An important factor for future exascale HPC systems is the data management. Locality and efficient access to the data during a simulation are of great importance and contribute substantially to an increased performance.
At processor level, there are already efficient methods for caching data, however, the access to global parallel file systems is still a limiting factor. Some HPC systems have already local storage in their computing nodes, but these are not always suitable because of their capacity and therefore require the downloading of data from the global HPC file system.
Usually HPC file systems are used as a "shared" medium, i.e. the bandwidth and performance is distributed to all active jobs and processes. Thus, it is hardly possible for an application to predict the future I/O load of the HPC file system. Since the performance is also limited by the interface of global parallel file system and the computing nodes, the performance would increase enormously if the data could be moved closer to the compute nodes.

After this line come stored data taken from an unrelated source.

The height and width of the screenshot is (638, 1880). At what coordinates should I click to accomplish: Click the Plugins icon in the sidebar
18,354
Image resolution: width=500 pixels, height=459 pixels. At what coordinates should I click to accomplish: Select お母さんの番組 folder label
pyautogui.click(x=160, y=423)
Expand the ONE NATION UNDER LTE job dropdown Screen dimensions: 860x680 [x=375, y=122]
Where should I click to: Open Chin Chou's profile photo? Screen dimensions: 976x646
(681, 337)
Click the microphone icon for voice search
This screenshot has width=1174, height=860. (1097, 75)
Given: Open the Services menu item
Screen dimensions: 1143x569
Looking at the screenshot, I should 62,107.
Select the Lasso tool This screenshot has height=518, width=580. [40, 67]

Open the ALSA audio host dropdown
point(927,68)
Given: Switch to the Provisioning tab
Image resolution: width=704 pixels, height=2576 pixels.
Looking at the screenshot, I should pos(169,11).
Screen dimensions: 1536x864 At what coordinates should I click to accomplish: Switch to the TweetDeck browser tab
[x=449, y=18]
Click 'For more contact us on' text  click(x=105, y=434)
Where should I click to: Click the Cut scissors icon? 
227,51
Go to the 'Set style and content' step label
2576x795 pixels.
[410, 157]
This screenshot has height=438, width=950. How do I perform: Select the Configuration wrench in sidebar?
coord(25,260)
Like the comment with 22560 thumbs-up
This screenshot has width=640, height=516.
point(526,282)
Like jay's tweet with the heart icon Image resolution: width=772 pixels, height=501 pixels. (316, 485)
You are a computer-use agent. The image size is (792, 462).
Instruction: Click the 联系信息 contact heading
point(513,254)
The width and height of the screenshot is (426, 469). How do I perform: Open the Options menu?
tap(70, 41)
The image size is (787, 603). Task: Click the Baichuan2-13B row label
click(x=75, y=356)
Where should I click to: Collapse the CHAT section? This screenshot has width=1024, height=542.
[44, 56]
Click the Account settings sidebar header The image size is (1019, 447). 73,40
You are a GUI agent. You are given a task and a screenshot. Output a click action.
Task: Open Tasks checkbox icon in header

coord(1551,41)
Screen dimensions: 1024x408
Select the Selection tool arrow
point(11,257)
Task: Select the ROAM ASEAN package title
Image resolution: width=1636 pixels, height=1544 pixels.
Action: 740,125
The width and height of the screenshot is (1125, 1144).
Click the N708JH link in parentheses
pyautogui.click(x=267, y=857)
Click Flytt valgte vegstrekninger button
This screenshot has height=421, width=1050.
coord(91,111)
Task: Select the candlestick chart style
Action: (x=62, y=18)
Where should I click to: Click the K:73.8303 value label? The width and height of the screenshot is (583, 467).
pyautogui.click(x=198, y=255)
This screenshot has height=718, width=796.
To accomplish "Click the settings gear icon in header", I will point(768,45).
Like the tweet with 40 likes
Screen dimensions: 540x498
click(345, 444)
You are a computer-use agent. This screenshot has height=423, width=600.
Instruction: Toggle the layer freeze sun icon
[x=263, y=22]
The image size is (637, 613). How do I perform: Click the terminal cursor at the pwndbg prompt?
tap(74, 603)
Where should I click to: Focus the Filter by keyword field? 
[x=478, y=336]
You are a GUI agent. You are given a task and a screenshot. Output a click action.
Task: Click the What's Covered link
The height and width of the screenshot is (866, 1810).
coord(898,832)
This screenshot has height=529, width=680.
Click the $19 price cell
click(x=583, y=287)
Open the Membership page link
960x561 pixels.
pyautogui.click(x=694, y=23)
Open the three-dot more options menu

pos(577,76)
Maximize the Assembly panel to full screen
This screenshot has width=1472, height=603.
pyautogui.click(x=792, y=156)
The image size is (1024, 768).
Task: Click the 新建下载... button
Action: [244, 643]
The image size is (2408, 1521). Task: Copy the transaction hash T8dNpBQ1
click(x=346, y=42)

Through the use of an ad-hoc overlay file system the I/O performance for highly parallel applications can be be improved. For this purpose, it will be evaluated how temporary file systems can be efficiently provided for HPC environments. These file systems should thereby be created exclusively for one specific job and exists only during a simulation on the allocated computing nodes. The data needed, should be already on the private file system before the simulation starts. This should be achieved by an integration into the scheduling system of the HPC system. Subsequently, the data has to be migrated back into global file systems after the job finishes.
The research approach includes both, the design of the file system itself, as well as the questions about the proper scheduling strategy for planning the necessary I/O transfers.
Partner and promotion
- Center for Information Services and High Performance Computing (ZIH) at the Technical University Dresden
- Centre for Data Processing (ZDV) at the University of Mainz.
- Steinbuch Centre for Computing (SCC) at Karlsruhe Institute of Technology
The ongoing project (02/2016 - 01/2019) is funded by the German Research Foundation (DFG) under the priority program „software for exascale computing (SPPEXA)“.